Given the choice between a container of fruity yogurt and a tray of fried chicken, most women will gravitate toward the former and most men toward the latter, thanks in part to the way clever marketing strategies dictate our unconscious food preferences. What’s more, marketing food toward one gender or the other can influence how men and women perceive a food’s taste.
Such are the findings of a small study, published in the latest issue of the journal Science Psychology, on gender and food marketing. So influenced are men and women by the gender stereotyping of advertising companies that women are more likely to choose nutritious, diet-conscious foods when primed to do so, while men move toward less healthy options (for instance, processed and fried foods) when given ‘masculine’ cues.
Researchers led by Luke Zhu, a University of Manitoba business professor, conducted the study in two parts: the first to establish a link between gender-oriented advertising and food preference, and then an experiment to observe how gender-oriented advertising affects men and women’s perceptions of food’s taste.
During the first phase, researchers gave a randomized group of 93 people word puzzles intended to prompt feminine or masculine stereotypes, and then asked them to choose between food options like baked or fried chicken. Both women and men who were given feminine word puzzles predominantly chose the healthier food, while both sexes who were given masculine puzzles more often chose the unhealthy food.

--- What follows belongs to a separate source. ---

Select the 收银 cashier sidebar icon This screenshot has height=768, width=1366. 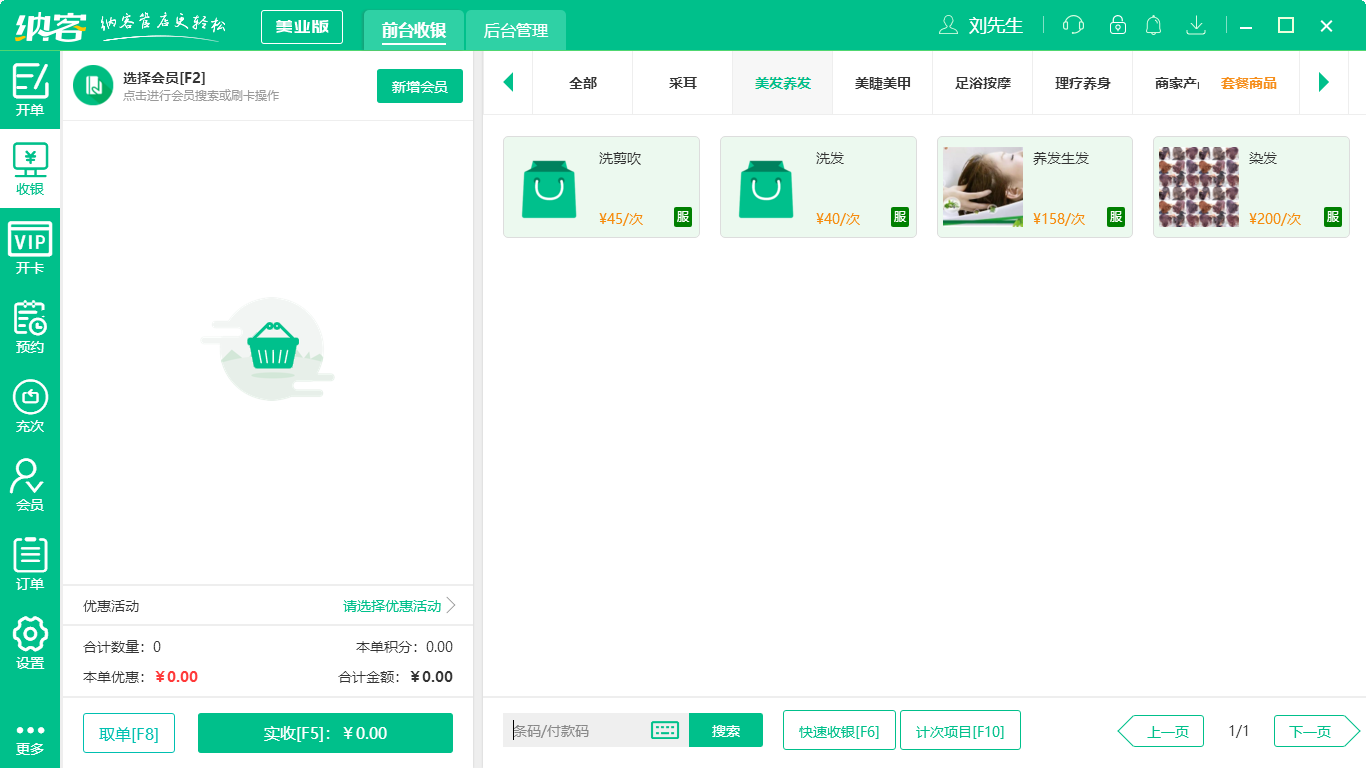click(30, 165)
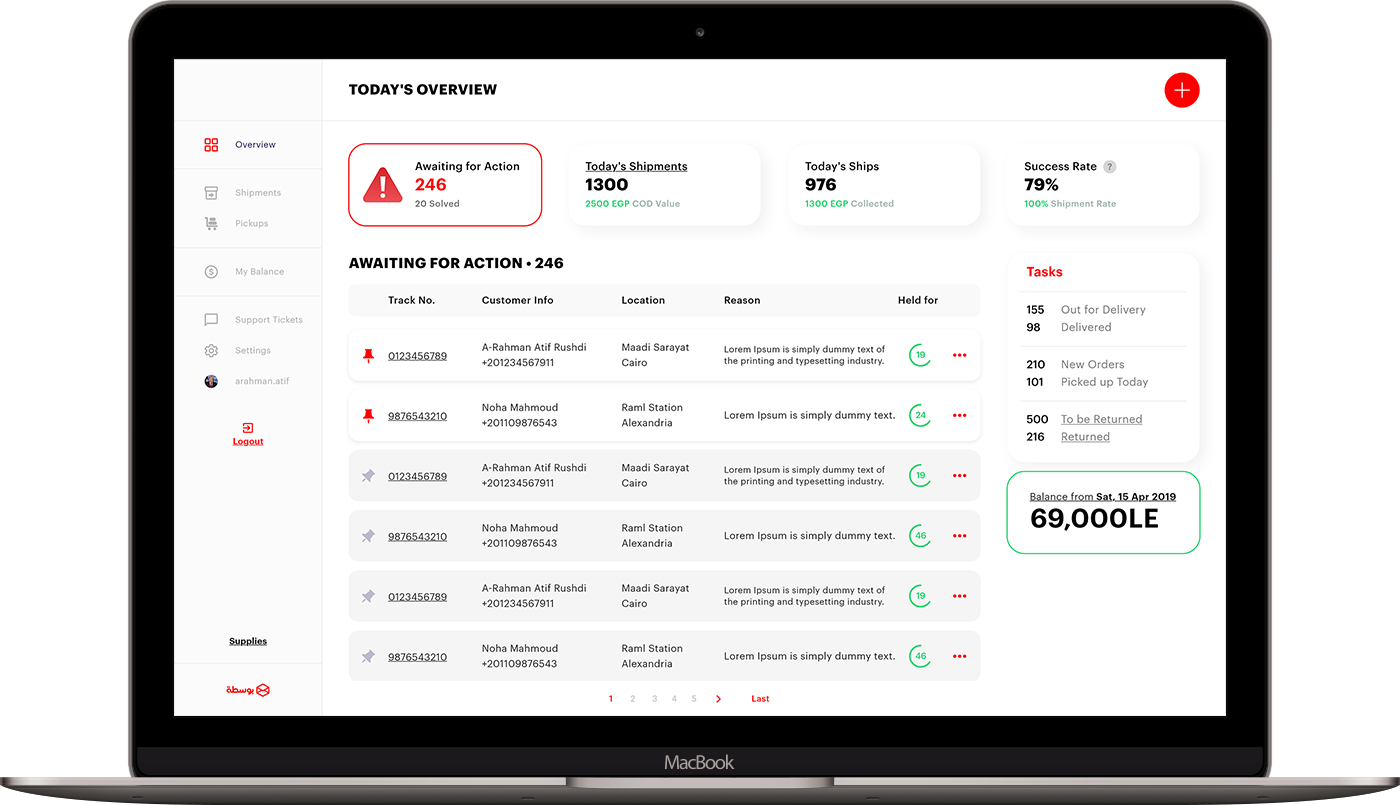Click the green progress ring showing 46
This screenshot has height=805, width=1400.
point(919,535)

In the second phase of the study, researchers gave each participant an identical blueberry muffin, packaged in multiple ways: feminine, masculine, and mixed-gender. (The feminine packaging was labeled “healthy” with an image of a ballerina; the masculine version was labeled ”mega” with an image of men playing football; the mixed versions paired the ”healthy” label with men playing football or the ”mega” label with a ballerina.)
Those who received muffins in mixed-gender packaging reported poorer taste than those who received packaging with solely masculine or feminine signals—even though all the muffins were the same.
That people’s perceptions of food are so entrenched in gender stereotypes leaves them confused and turned off by mixed-gender alternatives, Zhu tells Quartz. ”There is such an implicit association between gender and healthy eating now. And if [food companies] violate that association, it backfires,” he says. Taken to an extreme, gendered food marketing could lead men to, say, unconsciously choose sports-themed nachos over daintily-packaged, healthier options, and encourage women to binge on sugary pink yogurt because they assume it’s healthy.
Zhu advises that more research of larger, diverse groups could uncover ways for companies and health advocates to correct these deeply entrenched stereotypes, and help pre-programmed consumers move past them.